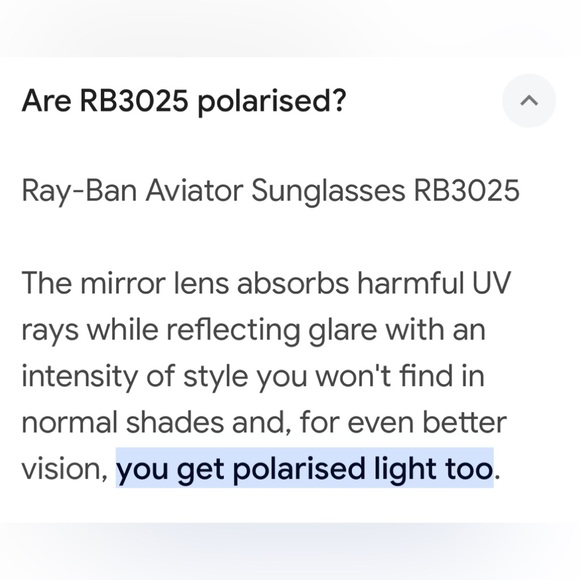
Task: Click the word 'Aviator' in the answer
Action: (x=194, y=191)
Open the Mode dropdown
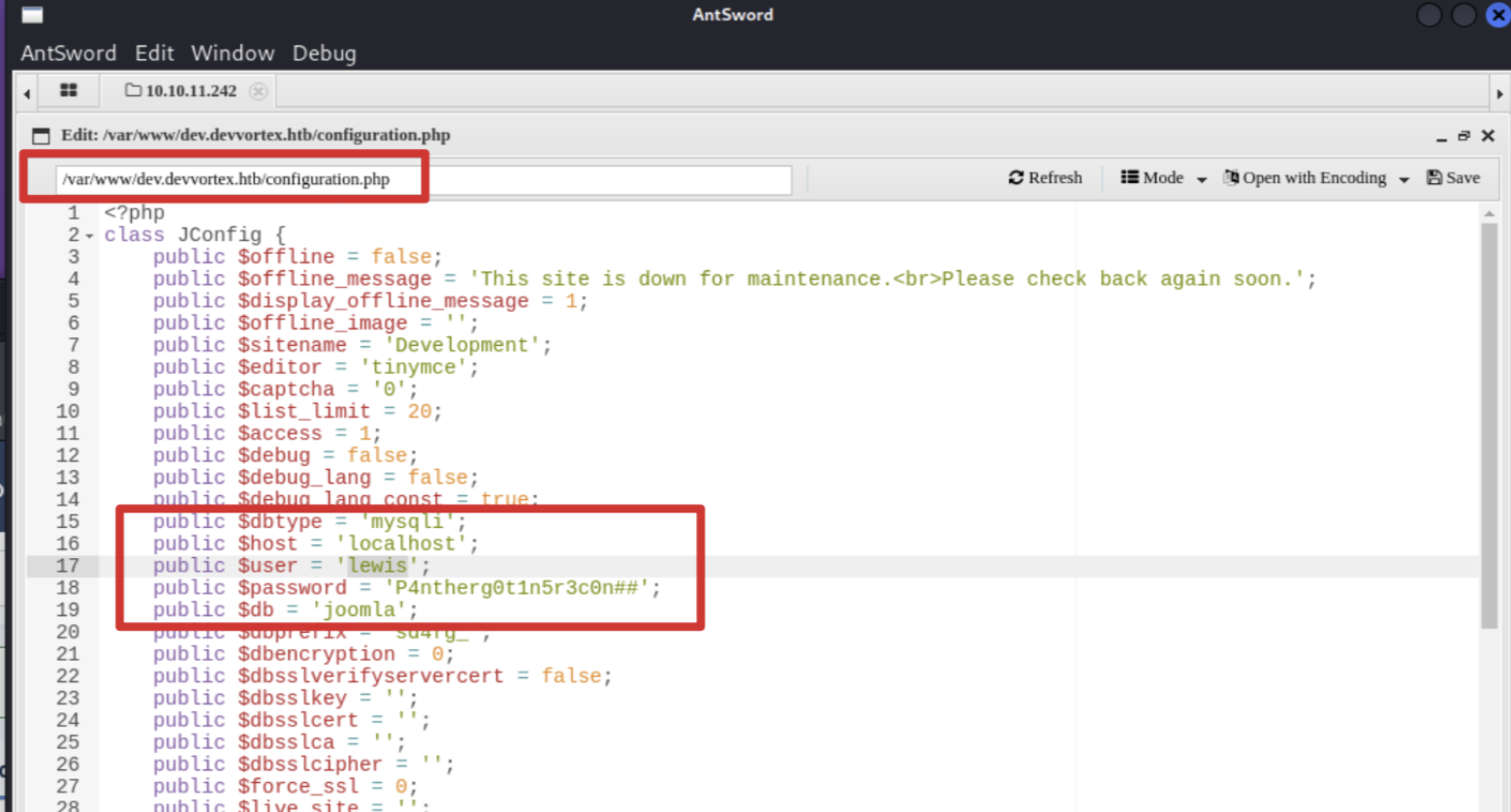The height and width of the screenshot is (812, 1511). 1163,178
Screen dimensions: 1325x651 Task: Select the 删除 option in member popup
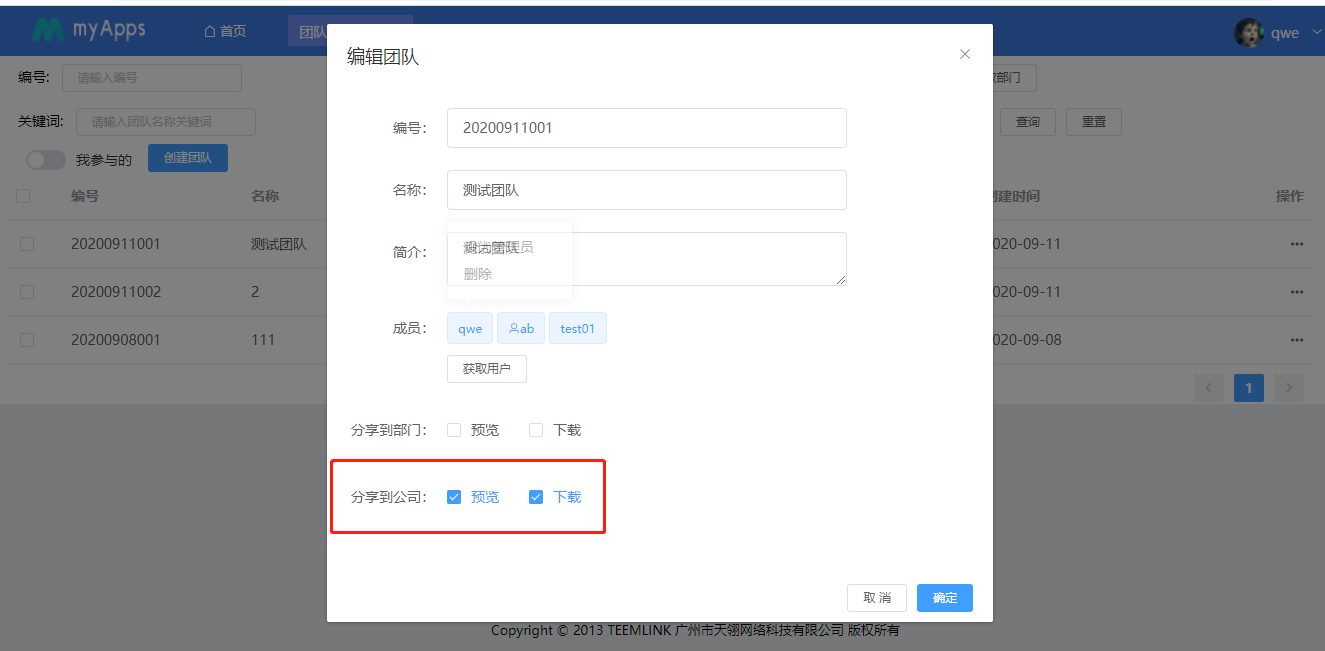[478, 274]
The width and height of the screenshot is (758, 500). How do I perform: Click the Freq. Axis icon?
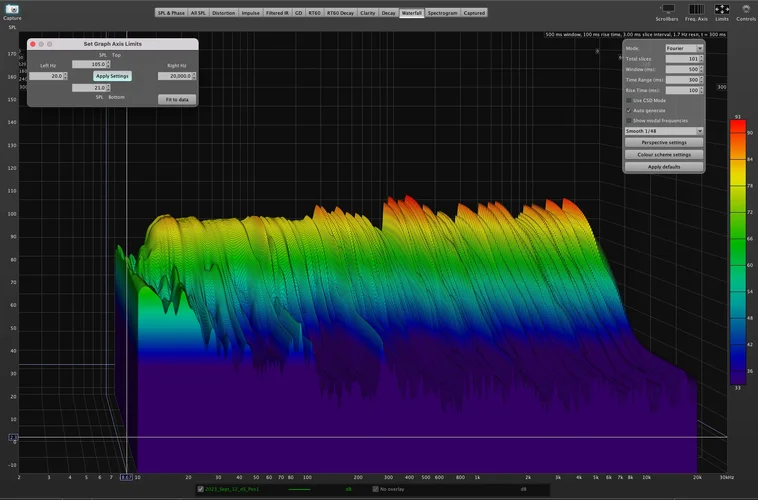tap(696, 8)
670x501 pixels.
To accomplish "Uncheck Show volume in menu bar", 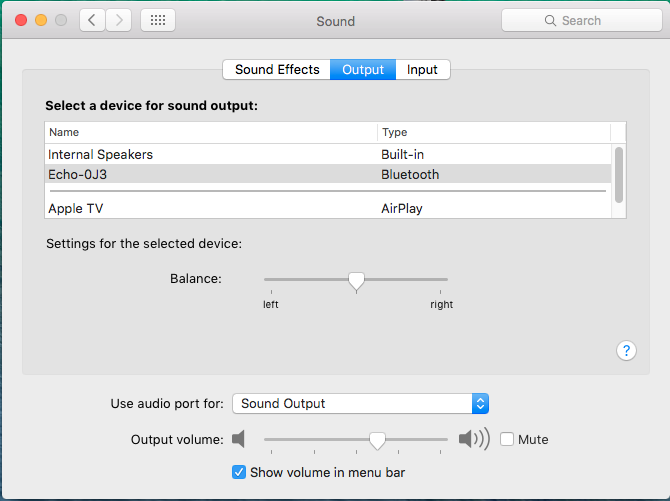I will point(239,472).
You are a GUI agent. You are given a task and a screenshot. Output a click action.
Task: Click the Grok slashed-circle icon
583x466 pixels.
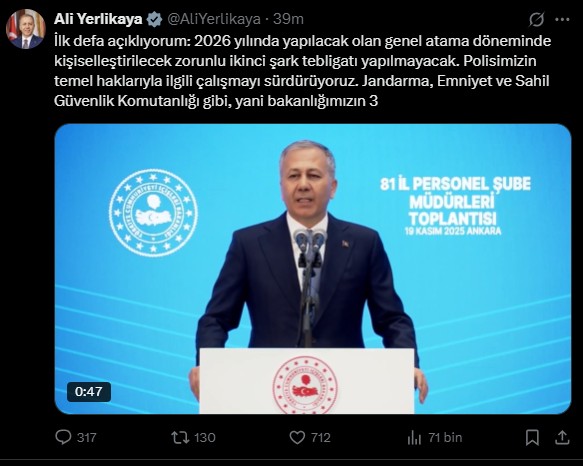point(537,19)
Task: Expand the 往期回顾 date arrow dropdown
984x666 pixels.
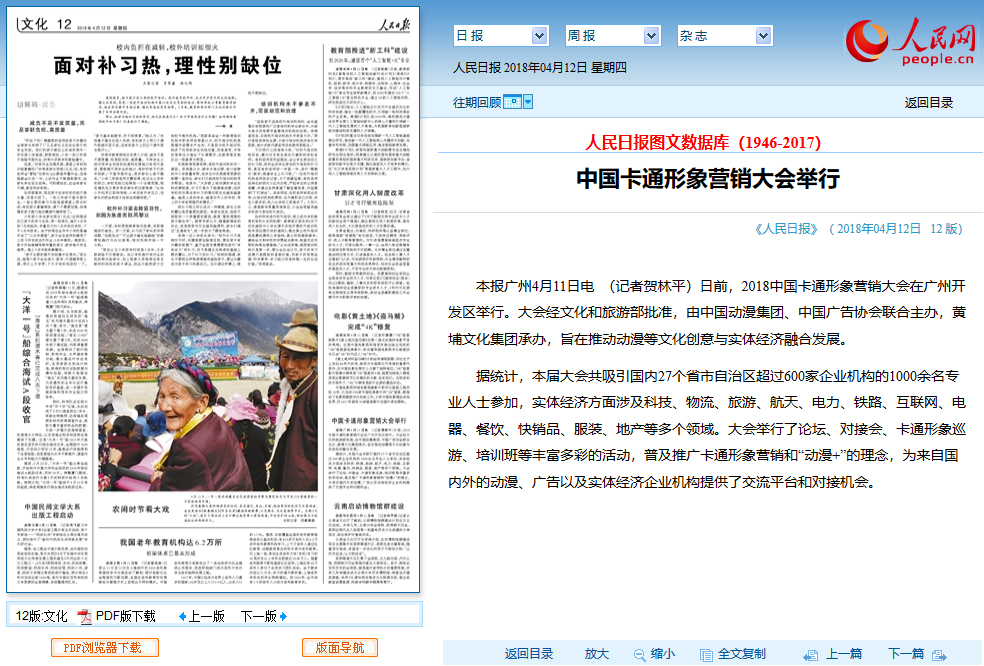Action: pyautogui.click(x=528, y=102)
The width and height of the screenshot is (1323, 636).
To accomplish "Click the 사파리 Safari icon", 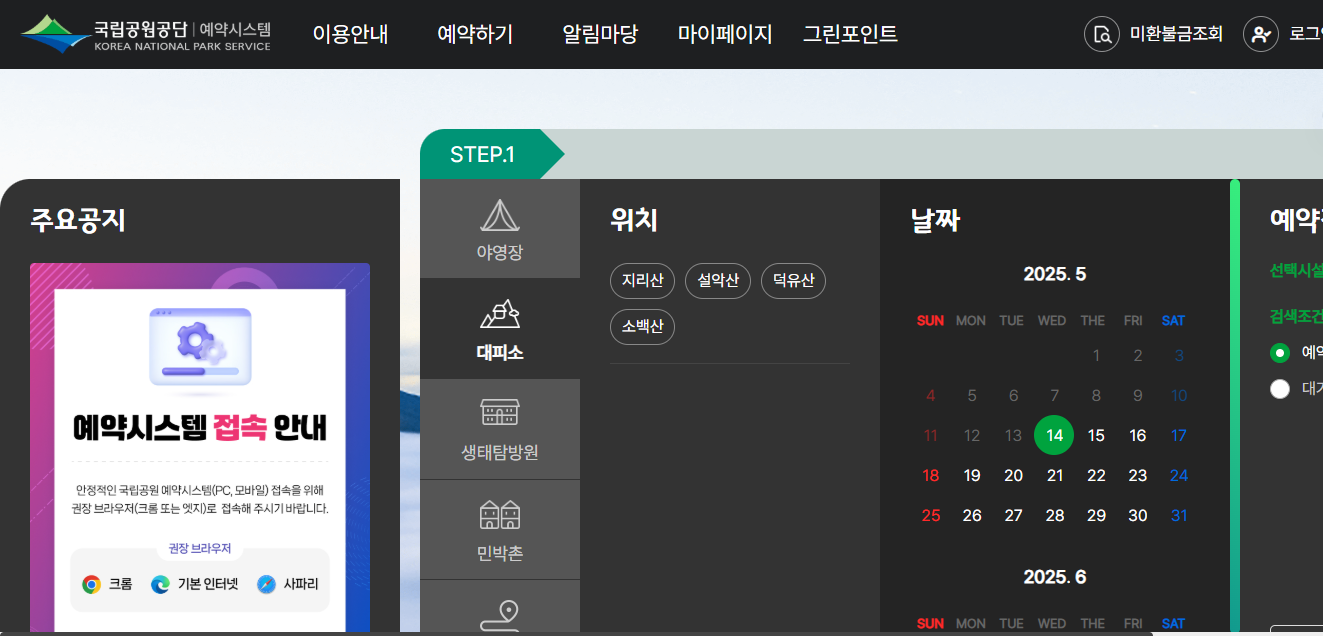I will 265,583.
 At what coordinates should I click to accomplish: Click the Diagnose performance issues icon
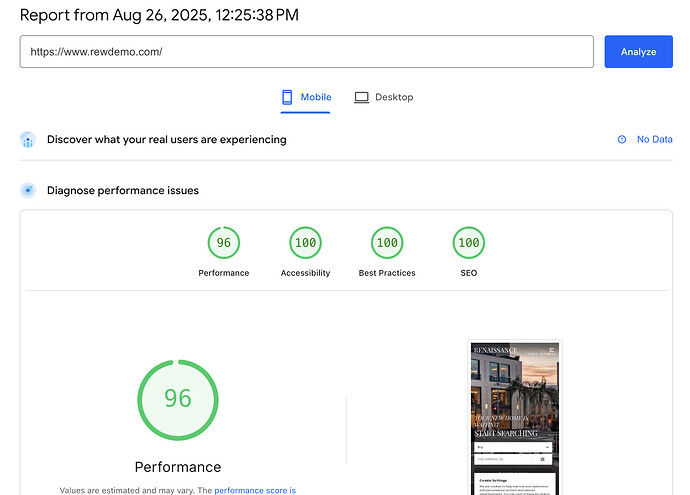tap(28, 191)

- _EXERCISE GOAL_
The answer must be an exact copy of the lines from the one with "At what coordinates" through the final line above, both ends included, and nothing else; pictures stay out.

- _RESULT BELOW_
 At what coordinates should I click to accomplish: Click the Diagnose performance issues icon
tap(28, 191)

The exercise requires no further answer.